::: Page
How-to: Database Design: 1st, 2nd and 3rd normal form

In a relational database you can design separate tables and columns to hold sets of related data.

This is vaguely similar to a spreadsheet with multiple tabs holding different data but with three key extra benefits:

  1. You can strictly define the type of data to be stored in each place (Numbers or dates or text etc)
  2. Dates and numbers can be restricted to sensible values - Date_of_Birth must be in the past, Zip_code must be 20 characters or less etc.
  3. You can define exactly how the tables are linked (related) to one another.

It has been shown; in a series of systematic field audits and lab experiments; that around 88% of all spreadsheets contain errors (Raymond R. Panko, University of Hawai’i, 1998, Revised 2008)
Moving data into a structured relational database can prevent many of these errors.

First Normal Form

The  First Normal Form states that all column values must be atomic (singular)
::::::
::: Material supplied
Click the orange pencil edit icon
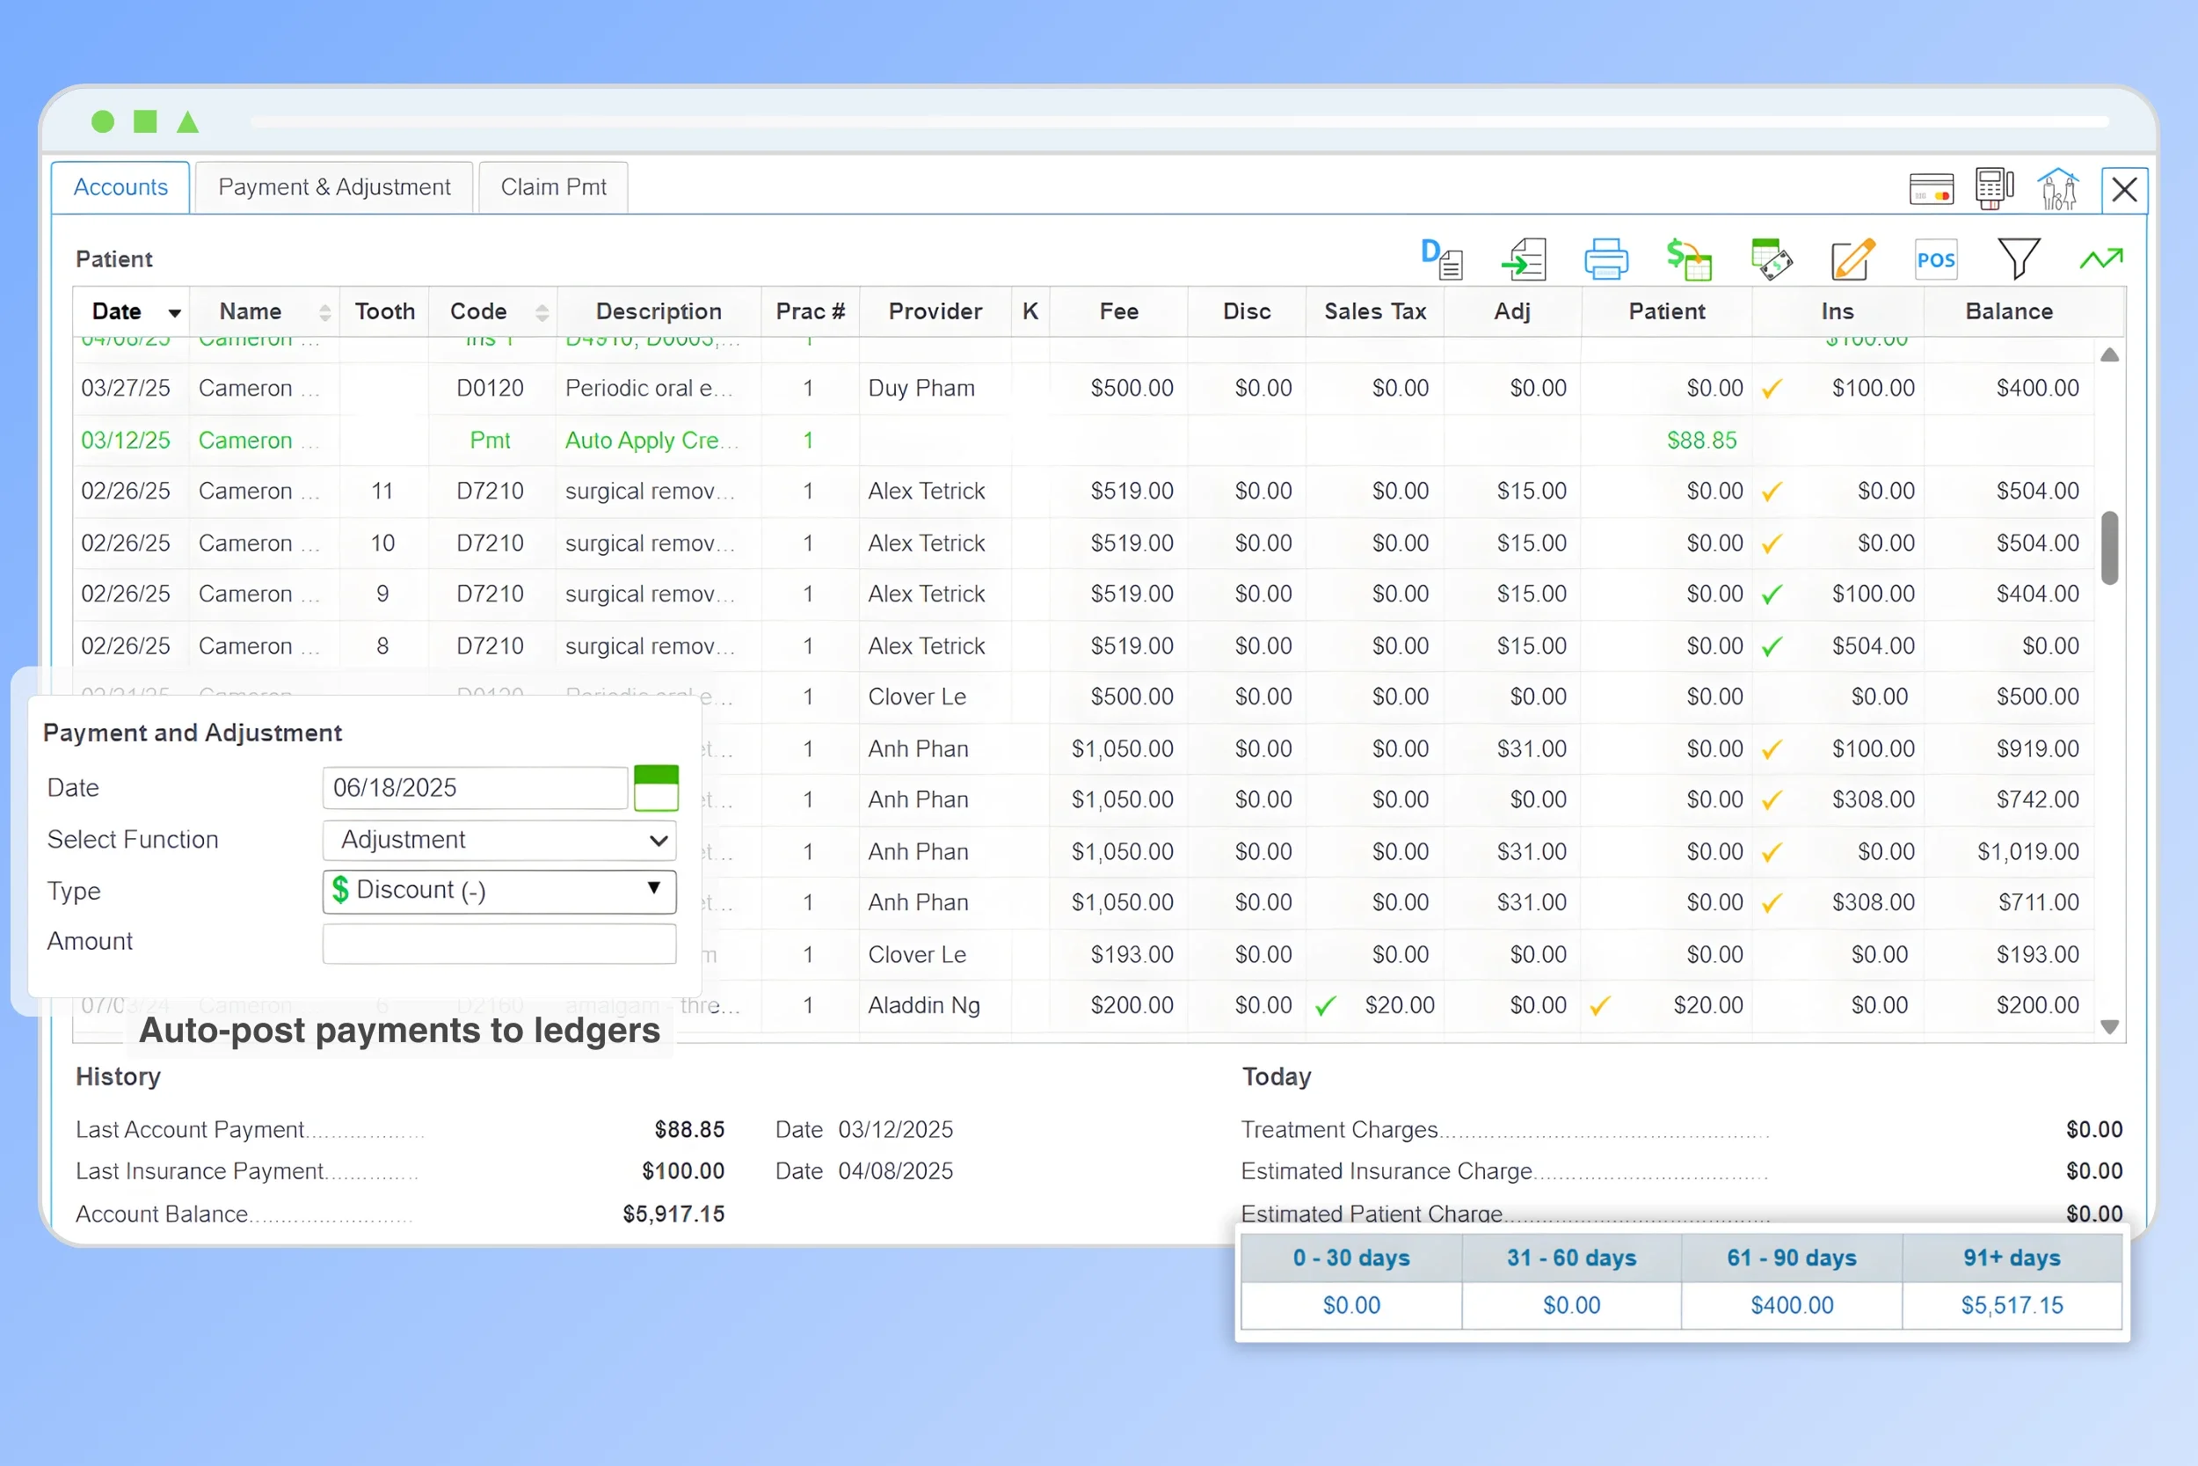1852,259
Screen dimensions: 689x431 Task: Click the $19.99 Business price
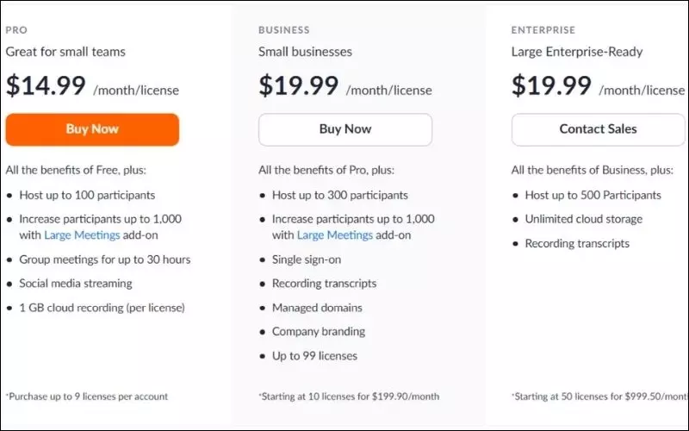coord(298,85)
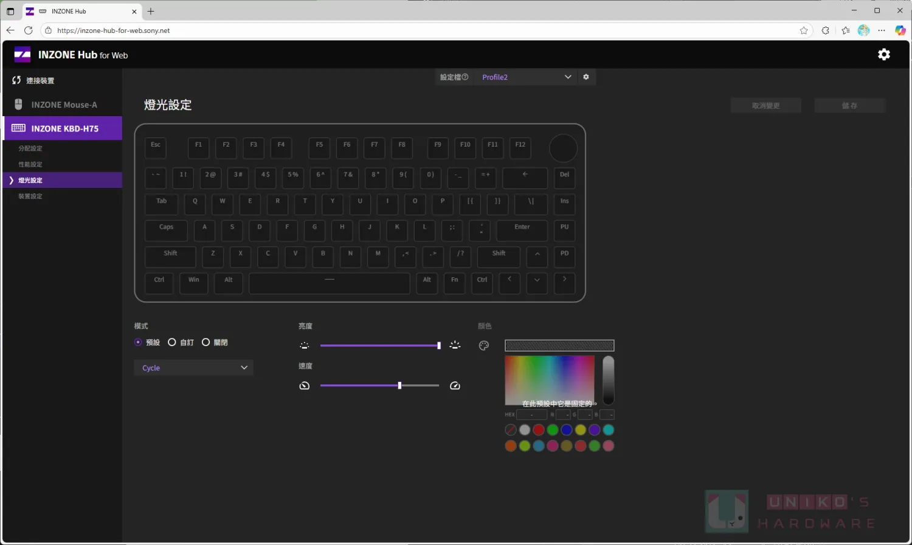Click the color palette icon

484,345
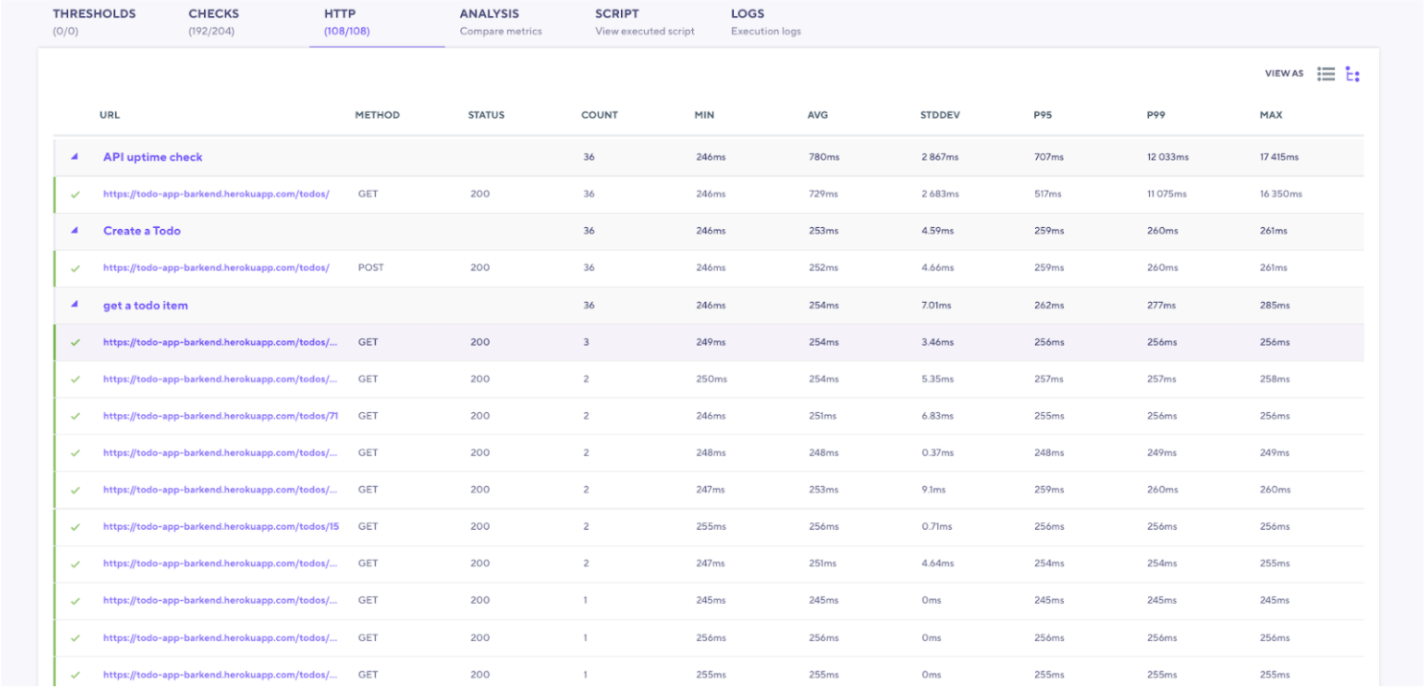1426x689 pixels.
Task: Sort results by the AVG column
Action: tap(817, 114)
::::::
_Do this:_ Write the next part of the database normal forms text, picking up right after its last line. The records were taken from a different source than the text on database normal forms.

_Answer to the exercise:_
So the value for one column (in a record) must contain a single value, not a list of items or a coded value that has more than one meaning

For example an order_type of 'A' meaning Overseas+ Airmail, then order_type of 'B' meaning Overseas+ Ship by boat would fail to meet First Normal Form. Changing to separate columns will fix this and allow for the case of Airmail within the same country.

First Normal Form also prohibits the presence of repeating groups even if they are stored in composite columns.
This means that a table for sales Orders containing the columns:
Order_No, budget_holder_name, Item1_description, Item2Description, Item3Description
would fail to meet First Normal Form, even though the descriptions are in separate columns.

Changing the design so that every item gets it's own row in the table means that we can have any number of items from 1 upwards, the table columns then become:
Order_No, Item_no, budget_holder_name, Description
with a primary key of Order_No + Item_no (concatenated) this is a valid First Normal Form table.

Second Normal Form

The  Second Normal Form implies that a tableis in First Normal Form and every non-key column is fully dependent on the entire primary key. In plain language the table should contain data relating to one 'thing' and the primary key will uniquely identify each 'thing'.

In the example above the budget_holder_name field is not fully dependent on the entire primary key, in the vast majority of cases the same member of staff would be the budget holder for all the items in each order. If a different budget holder was somehow entered for different items in the same order then it would be unclear which budget holder should actually approve the order.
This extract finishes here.